All the Money in the World (Scott, 2017)

This is as competent as you’d want from a Ridley Scott picture. A very slick procedural and real-life thriller (with some fictionalized elements) that boasts a game ensemble and a compelling examination of capitalism’s dehumanizing qualities. What do you do when someone is so enamored with his amassed earnings that he won’t spare you a penny for an essential service? How do you strategize in a life-or-death emergency when the one person who could end it all won’t budge an inch because of his avarice and vindictiveness? These are all questions that Scott covers here in his examination of the 1973 Getty kidnapping. An event that has all been forgotten now (well, until the new FX series Trust dredges it up again) and made pertinent again in these times of covetousness and cruelty.

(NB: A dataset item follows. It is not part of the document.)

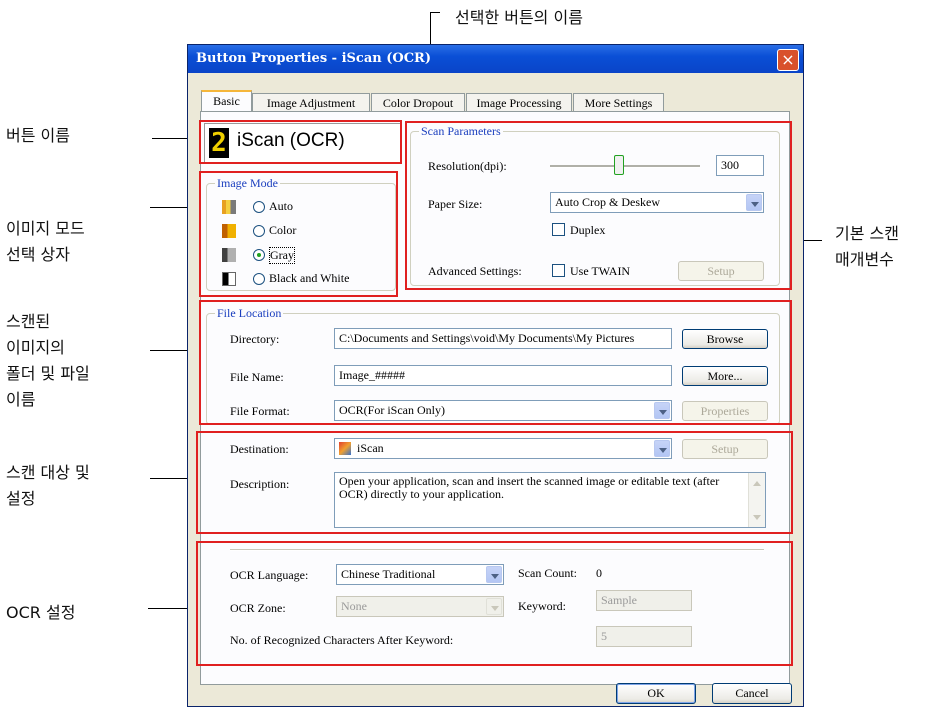 This screenshot has height=715, width=936. Describe the element at coordinates (259, 231) in the screenshot. I see `radio-color` at that location.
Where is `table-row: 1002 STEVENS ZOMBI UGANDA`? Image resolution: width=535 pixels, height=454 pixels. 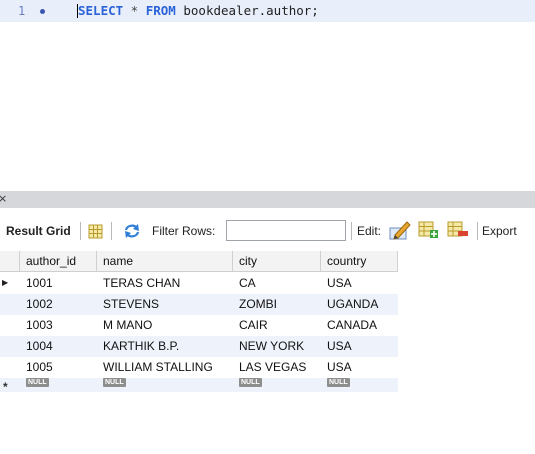
table-row: 1002 STEVENS ZOMBI UGANDA is located at coordinates (199, 304).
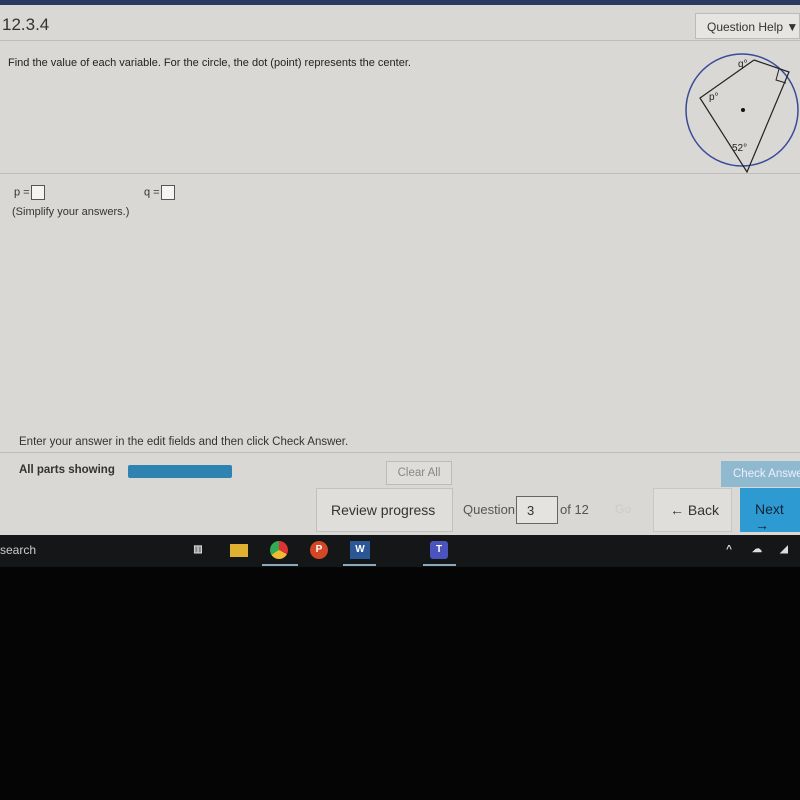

We all know the special circumstances around this film—how Scott scrubbed out Kevin Spacey and hustled to replace him with Christopher Plummer mere weeks before the film’s release. It’s a wonder he did it in time, and so well. You hardly know Spacey had been there at all. Plummer’s performance is seamlessly integrated into the surroundings, and he’s so strong as J. Paul Getty that there’s no reason to even want Spacey’s version. Now, under normal circumstances, Plummer would not have received an Oscar nomination, good as he is. I think the main reason he got in was because the performance was shot in such a quick period, and he performs it like he had been preparing for months. I was more entertained by Michelle Williams, who gets completely into character (including a Transatlantic accent) and rages against the machine with the gravity of a Spartan. Mark Wahlberg, meanwhile, is a huge loaf of white bread and always looks so bored. He’s the only component that is a drag to watch (though the pacing itself also drags during the middle section).

I would file this under “nonessential” in Scott’s filmography, as it doesn’t give you more than a few hours of intrigue. It works in the moment. It has a few genuinely chilling scenes (those squeamish about blood, beware). However, you’re likely to forget most of it after a good night’s sleep. Nor is it something you’d want to watch more than once.